(RECORD SET):
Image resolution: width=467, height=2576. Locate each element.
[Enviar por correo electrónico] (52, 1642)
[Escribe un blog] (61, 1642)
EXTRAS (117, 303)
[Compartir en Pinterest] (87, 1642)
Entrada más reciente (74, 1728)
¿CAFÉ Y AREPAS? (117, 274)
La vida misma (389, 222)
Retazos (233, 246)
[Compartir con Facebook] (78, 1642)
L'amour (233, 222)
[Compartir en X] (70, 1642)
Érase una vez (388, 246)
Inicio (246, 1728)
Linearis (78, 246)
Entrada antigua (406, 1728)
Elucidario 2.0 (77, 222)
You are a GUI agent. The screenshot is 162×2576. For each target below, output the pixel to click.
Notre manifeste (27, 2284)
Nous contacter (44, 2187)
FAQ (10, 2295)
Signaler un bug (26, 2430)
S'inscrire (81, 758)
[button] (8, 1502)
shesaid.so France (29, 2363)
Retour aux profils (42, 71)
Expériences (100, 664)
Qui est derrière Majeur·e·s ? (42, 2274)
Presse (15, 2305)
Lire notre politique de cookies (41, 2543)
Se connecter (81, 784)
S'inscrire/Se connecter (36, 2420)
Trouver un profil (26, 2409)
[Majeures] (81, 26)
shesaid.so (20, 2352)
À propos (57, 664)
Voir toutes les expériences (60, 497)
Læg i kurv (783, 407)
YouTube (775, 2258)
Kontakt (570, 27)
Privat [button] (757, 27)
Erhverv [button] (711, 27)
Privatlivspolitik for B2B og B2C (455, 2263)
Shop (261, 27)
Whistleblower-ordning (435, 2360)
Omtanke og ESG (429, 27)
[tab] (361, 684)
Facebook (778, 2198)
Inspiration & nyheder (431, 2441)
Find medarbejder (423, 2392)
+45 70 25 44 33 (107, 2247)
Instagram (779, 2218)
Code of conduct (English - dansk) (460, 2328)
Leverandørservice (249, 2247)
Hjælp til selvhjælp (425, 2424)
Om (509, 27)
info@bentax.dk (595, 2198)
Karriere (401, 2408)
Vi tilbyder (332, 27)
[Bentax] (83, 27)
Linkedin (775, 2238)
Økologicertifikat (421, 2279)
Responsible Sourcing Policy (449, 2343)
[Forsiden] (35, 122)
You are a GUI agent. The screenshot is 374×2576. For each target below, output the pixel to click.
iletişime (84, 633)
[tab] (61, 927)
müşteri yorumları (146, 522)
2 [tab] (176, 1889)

(TASK TO CARRY OUT): Nothing but the lines from the one containing "info@bentax.dk (595, 2198)" through the end of the material should appear; please return them exactly.

(EXPECTED ANSWER):
info@bentax.dk (595, 2198)
Karriere (401, 2408)
Vi tilbyder (332, 27)
[Bentax] (83, 27)
Linkedin (775, 2238)
Økologicertifikat (421, 2279)
Responsible Sourcing Policy (449, 2343)
[Forsiden] (35, 122)
You are a GUI agent. The screenshot is 374×2576. For each target below, output the pixel to click.
iletişime (84, 633)
[tab] (61, 927)
müşteri yorumları (146, 522)
2 [tab] (176, 1889)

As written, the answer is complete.